2.2. CROSS-VALIDATION GROUPINGS

In total, we collected 818 figure samples across 16 different waltz figures, over 14 dances (figure sequences). Thus, the input data had a dimension of 818×4×100 for 818 figure samples, 4 sensors, and 100 measurements per sensor per figure sample. The small size of the dataset and subsequent difficulty in collecting additional data during the Covid-19 pandemic made the learning problem more challenging. We had only 14 sequences in total, and that is too small of dataset to learn dependencies between figures. Therefore, our focus is on independently classifying the figures using the 818 samples, and leveraging the Markov property to enforce dependencies between figures. The 818 samples came from 14 separate dances (figure sequences) and we performed 7-fold crossvalidation with two dances per cross-validation group (assigned randomly). That ensured sequences of figures (dances) were not split across different cross-validation groups. It also allowed us to test our representations' accuracy for each sequence as a whole.

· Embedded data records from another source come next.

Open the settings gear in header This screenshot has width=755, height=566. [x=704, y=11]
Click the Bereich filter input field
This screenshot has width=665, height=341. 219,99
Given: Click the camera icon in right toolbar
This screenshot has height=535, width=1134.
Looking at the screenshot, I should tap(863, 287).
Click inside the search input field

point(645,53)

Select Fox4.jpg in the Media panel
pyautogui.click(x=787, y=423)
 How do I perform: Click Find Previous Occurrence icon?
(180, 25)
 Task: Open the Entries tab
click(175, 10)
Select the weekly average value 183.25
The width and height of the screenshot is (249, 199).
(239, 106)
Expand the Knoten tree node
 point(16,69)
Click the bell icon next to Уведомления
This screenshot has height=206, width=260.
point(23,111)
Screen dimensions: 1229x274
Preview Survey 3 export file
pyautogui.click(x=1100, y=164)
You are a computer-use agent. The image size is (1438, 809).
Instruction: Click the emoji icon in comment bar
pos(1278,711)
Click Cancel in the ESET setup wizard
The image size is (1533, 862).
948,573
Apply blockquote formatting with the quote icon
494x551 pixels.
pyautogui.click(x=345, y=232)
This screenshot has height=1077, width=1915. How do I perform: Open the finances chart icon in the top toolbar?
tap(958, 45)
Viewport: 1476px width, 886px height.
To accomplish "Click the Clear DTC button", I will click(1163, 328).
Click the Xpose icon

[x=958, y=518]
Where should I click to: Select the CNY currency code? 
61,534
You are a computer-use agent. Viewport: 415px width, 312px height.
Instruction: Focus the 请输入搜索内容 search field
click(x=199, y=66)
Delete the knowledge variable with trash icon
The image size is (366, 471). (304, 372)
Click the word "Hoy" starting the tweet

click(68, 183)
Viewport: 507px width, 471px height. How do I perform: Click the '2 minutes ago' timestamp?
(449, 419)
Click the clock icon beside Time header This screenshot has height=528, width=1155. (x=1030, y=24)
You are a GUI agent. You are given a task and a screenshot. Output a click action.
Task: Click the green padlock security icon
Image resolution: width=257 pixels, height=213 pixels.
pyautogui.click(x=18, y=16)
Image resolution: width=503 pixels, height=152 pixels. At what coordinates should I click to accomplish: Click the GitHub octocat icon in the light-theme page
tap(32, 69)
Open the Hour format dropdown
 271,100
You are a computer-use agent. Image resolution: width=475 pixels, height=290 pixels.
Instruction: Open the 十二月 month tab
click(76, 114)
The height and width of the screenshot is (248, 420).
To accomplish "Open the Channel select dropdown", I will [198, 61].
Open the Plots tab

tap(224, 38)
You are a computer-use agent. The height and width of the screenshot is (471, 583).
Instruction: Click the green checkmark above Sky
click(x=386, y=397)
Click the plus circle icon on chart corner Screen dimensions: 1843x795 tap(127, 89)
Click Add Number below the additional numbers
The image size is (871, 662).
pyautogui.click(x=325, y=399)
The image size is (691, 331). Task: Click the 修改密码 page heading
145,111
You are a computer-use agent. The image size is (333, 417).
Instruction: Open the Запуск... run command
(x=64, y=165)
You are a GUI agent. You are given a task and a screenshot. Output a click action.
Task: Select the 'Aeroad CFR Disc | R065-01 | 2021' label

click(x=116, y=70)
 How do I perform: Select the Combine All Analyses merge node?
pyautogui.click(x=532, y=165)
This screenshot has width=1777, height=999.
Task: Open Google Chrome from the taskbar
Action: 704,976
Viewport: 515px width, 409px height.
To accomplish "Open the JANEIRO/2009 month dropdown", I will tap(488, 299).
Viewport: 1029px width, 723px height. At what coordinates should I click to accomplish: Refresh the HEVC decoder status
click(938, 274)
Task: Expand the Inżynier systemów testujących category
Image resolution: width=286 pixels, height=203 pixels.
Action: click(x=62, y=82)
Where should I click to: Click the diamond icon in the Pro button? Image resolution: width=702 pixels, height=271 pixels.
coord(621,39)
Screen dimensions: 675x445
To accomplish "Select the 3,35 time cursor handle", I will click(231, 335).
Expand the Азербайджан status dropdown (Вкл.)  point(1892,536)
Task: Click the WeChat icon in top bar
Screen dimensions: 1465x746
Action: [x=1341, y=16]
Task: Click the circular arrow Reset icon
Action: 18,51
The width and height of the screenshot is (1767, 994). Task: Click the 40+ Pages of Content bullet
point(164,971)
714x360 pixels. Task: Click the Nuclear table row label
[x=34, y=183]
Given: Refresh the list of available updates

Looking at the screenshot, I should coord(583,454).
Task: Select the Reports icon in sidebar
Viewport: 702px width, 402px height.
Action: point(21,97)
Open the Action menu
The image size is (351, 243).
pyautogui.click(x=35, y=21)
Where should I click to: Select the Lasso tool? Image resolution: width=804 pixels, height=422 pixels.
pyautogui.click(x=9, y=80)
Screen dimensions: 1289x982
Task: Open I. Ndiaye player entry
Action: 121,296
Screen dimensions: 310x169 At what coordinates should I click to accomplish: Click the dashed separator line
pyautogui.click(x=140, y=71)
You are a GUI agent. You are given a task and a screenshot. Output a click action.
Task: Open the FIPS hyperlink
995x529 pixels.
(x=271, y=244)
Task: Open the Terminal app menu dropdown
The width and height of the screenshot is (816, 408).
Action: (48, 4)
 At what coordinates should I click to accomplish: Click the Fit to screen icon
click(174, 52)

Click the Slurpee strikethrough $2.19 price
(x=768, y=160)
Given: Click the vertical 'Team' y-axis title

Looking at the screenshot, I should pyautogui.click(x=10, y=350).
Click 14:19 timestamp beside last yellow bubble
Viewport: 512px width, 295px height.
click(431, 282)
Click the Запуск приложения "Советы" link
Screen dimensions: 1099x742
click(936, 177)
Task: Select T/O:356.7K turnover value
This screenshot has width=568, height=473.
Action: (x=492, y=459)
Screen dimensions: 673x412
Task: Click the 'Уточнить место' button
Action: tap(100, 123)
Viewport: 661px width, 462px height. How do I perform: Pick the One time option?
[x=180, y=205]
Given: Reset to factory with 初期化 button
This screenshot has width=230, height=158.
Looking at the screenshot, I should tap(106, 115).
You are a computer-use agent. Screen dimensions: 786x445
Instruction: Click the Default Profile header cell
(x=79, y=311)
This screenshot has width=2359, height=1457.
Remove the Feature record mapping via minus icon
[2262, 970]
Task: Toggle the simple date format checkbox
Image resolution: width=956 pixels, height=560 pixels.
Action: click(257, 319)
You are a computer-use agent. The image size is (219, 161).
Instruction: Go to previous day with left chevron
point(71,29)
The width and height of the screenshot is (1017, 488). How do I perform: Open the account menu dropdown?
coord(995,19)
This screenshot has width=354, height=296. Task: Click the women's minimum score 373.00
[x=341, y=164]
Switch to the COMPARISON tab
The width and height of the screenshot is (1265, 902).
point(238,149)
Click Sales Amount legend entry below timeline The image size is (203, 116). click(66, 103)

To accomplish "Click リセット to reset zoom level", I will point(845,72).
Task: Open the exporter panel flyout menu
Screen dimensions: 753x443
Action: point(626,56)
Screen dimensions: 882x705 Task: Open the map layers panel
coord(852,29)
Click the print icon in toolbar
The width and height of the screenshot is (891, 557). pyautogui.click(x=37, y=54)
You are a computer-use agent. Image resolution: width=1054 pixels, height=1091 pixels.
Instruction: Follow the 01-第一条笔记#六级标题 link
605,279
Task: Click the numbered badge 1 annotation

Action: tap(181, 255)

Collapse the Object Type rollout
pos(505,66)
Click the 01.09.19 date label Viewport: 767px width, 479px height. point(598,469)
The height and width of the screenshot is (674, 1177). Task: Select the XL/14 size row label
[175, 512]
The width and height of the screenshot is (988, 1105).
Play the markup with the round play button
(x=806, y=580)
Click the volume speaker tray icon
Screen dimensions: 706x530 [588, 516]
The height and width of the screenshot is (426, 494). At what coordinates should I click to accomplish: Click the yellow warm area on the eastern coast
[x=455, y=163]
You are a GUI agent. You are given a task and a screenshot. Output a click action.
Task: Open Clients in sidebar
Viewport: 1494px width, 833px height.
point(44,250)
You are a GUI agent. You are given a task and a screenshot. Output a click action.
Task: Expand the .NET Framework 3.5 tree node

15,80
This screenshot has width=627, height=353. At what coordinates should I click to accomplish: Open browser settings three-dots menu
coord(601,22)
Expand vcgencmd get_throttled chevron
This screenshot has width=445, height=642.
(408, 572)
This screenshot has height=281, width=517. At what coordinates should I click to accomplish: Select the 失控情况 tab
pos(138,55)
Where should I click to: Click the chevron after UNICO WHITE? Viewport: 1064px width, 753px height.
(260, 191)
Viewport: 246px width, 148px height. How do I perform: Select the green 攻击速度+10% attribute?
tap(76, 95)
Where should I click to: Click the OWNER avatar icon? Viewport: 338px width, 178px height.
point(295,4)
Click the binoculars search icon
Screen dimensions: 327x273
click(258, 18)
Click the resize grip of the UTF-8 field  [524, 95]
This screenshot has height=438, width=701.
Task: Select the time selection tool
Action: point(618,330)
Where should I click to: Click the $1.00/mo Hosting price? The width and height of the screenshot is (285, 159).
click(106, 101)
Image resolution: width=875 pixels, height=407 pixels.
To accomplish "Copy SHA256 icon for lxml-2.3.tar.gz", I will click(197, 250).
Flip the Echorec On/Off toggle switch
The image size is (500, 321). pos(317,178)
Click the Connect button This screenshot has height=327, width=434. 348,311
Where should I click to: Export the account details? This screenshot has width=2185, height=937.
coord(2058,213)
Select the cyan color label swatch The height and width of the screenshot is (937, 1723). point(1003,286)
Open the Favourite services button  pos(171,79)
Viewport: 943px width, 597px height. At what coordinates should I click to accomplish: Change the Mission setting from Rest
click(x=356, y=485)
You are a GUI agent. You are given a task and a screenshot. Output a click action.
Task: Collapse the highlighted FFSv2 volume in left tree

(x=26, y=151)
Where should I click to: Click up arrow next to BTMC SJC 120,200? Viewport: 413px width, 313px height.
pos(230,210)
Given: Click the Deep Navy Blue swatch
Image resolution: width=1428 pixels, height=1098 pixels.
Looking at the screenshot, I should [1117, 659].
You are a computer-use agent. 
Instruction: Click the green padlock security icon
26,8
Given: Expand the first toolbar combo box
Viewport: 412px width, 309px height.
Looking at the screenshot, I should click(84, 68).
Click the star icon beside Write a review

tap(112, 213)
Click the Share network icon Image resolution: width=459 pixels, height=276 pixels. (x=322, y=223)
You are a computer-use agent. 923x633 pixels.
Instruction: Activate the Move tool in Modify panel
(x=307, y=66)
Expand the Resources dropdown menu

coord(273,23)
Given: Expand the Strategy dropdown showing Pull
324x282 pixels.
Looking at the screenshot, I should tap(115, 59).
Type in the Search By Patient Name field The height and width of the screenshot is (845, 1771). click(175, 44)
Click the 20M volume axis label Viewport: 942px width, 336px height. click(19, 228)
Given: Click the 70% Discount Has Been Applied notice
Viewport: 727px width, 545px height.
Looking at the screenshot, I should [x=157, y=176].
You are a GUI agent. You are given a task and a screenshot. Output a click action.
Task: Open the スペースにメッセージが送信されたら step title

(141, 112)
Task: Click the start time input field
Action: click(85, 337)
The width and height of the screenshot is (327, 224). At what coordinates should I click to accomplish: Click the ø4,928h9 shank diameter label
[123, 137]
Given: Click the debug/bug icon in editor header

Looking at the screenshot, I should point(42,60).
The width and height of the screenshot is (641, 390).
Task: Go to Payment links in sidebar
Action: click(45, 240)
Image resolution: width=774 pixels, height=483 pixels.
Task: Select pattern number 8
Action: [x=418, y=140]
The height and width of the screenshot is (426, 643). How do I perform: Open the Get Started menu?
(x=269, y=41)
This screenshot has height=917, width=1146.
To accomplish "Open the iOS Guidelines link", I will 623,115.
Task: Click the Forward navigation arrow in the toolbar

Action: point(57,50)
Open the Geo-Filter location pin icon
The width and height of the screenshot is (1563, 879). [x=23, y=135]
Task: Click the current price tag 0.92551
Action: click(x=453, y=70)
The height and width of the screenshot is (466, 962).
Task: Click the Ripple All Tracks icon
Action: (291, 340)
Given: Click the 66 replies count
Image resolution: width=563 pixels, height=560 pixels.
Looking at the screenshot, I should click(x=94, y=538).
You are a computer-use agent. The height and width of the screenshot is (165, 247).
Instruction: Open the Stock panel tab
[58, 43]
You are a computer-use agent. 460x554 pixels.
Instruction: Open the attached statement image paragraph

2.3. LABELING GROUND TRUTH

Each dance was recorded on video so that labels (ground truth) could be given to the data segments corresponding to the figures. The labels are listed in Appendix A.

3. MARKOV TRANSITIONS

The sequence of figures in each dance can be modeled as a Markov chain. The probability of observing the next figure is dependent on the current figure, but independent of past figures given the current figure. The reason is as follows. Certain figures end on the right foot, while others end on the left foot. Similarly, certain figures begin on the left foot, while others begin on the right foot. The probability of going from a figure ending on the right foot to another figure beginning on the right foot is zero (and the same applies to the left foot). That is because of the physics of the dance and the way weight is distributed between the feet. Similarly, some figures must be followed by figures that move forward while others must be followed by figures that go backward. Therefore, each figure constrains the immediate next figure, but the sequence is memoryless. Using the above rules, we constructed a transition matrix for all figures, and that is given in the Appendix in Table 3 . We essential gave a zero probability to impossible transitions, and equal probability to all possible transitions. Therefore, our transition matrix is completely unbiased, and not based on real training data. The advantage of the unbiased transition matrix is that the same matrix can be used across different couples since it is very general. It does not encode unique habits of certain couples, where there is a tendency to follow patterns. If a biased approach were taken, a unique transition matrix could be learned for each couple, but it would not generalize to other couples.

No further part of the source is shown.